• What is asked: Copy out the entries below word for word, starting at the line containing "You are a GUI" and ending at the line containing "coord(521,490)", with both of those lines included. Leave the pictures out of your copy.

• The records:
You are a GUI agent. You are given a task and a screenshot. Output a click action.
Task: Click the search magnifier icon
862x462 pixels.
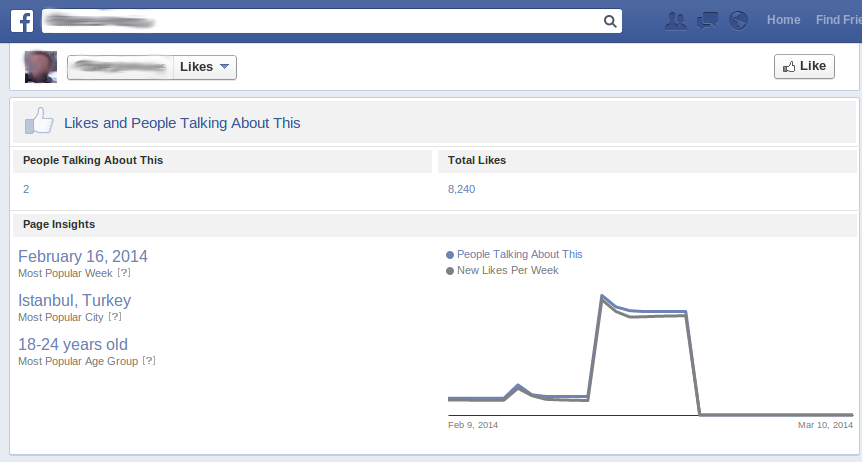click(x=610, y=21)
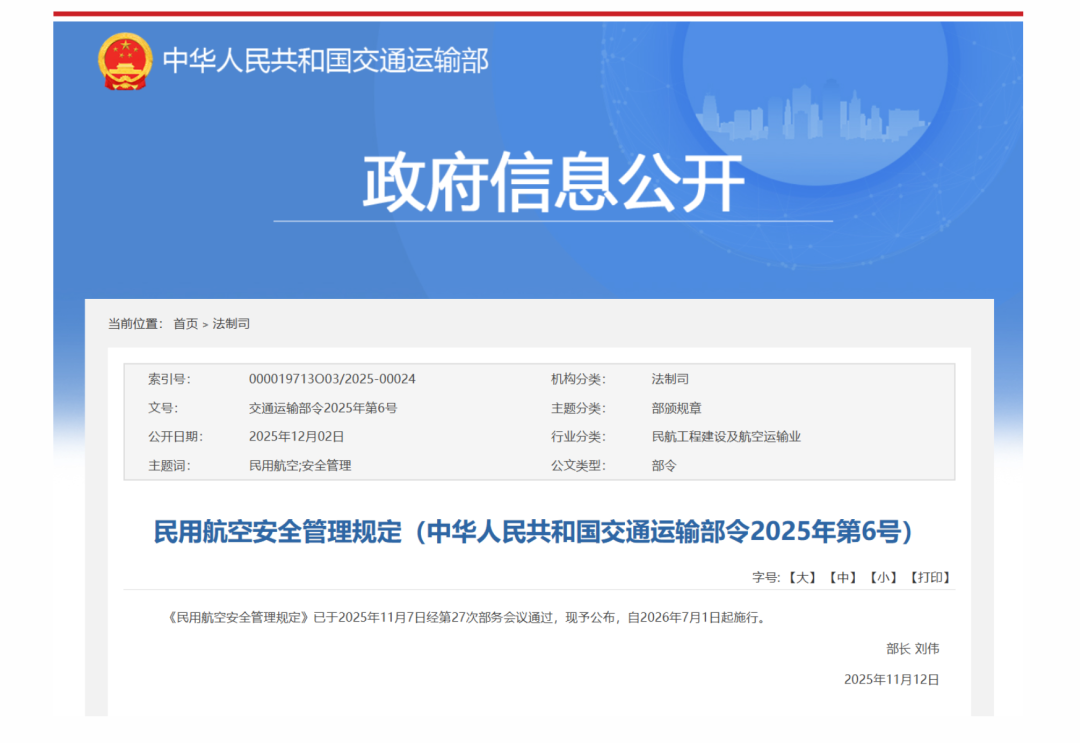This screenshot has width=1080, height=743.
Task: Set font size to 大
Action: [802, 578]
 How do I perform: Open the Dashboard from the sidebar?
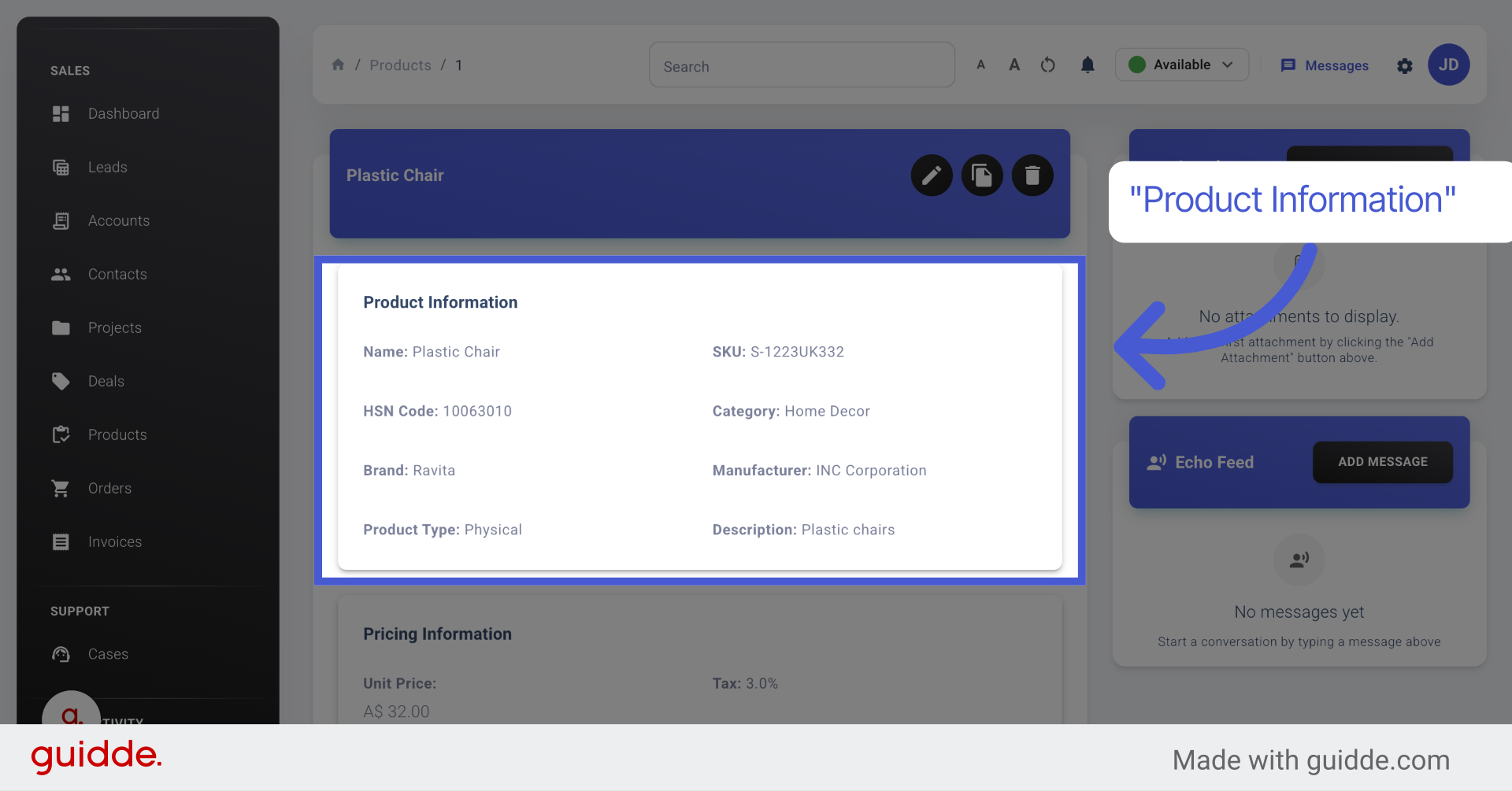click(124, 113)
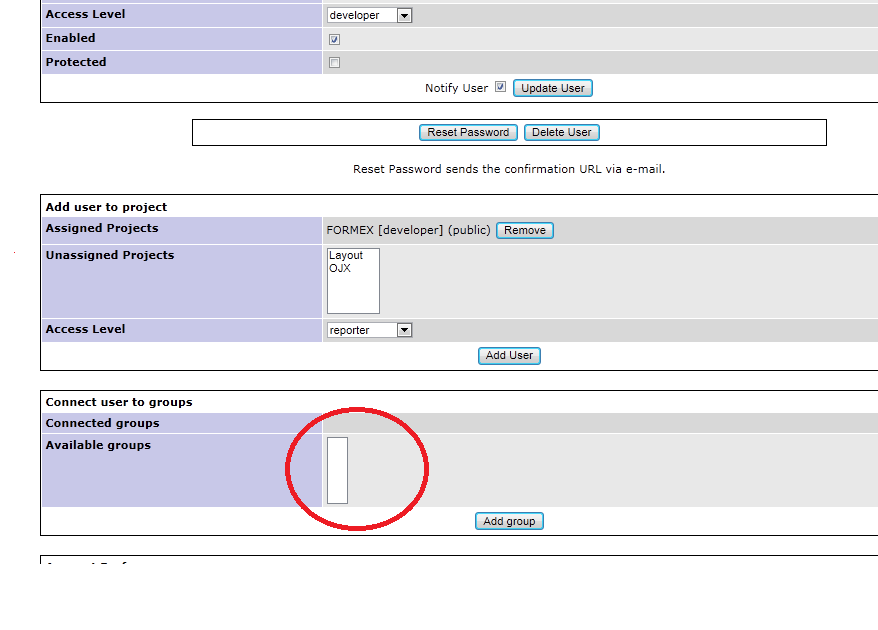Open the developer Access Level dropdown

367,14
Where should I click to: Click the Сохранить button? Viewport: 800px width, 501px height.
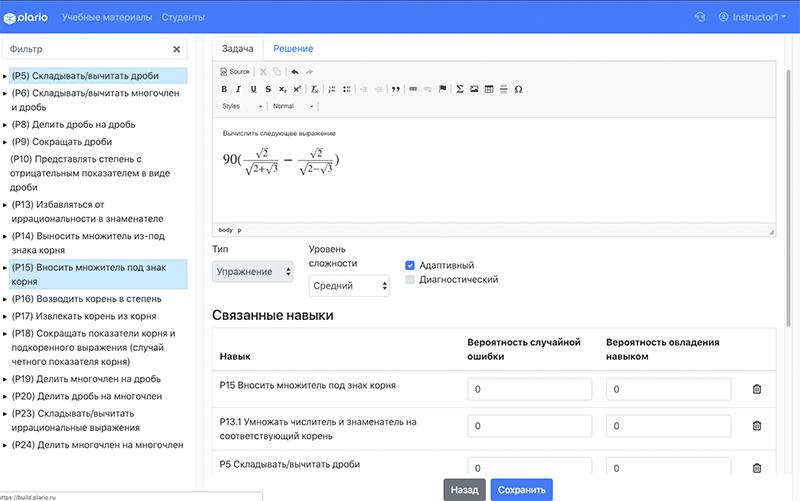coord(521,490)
==
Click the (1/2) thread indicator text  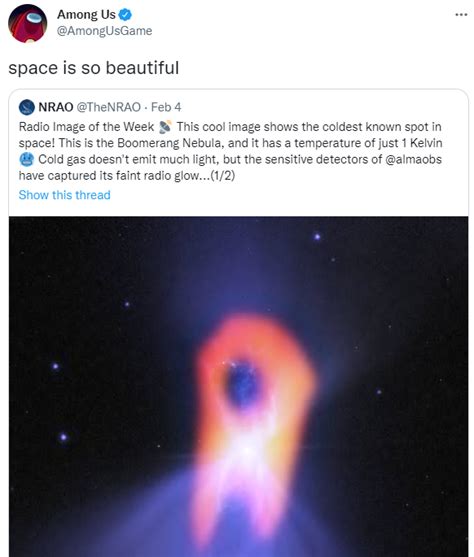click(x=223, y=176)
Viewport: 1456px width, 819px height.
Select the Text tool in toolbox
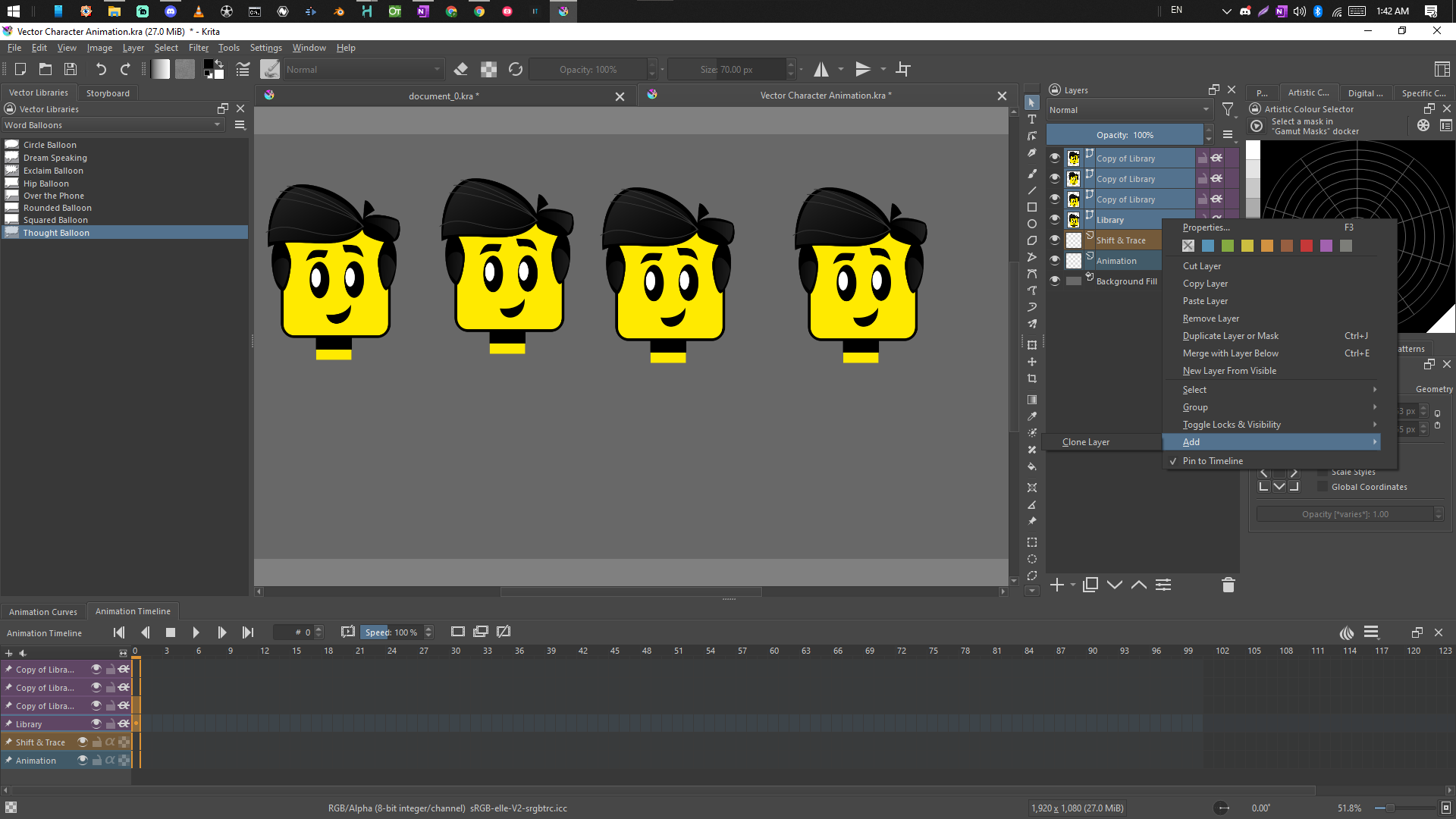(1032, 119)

• In response:
You are a GUI agent. You are given a task and a screenshot. Output a click action.
Task: Click the search magnifier icon
862x462 pixels.
click(x=610, y=21)
This screenshot has width=1080, height=743.
Task: Set font size to 大
Action: [802, 578]
 How do I perform: Open the Dashboard from the sidebar?
click(124, 113)
Open the developer Access Level dropdown

367,14
Where should I click to: Click the Сохранить button? Viewport: 800px width, 501px height.
coord(521,490)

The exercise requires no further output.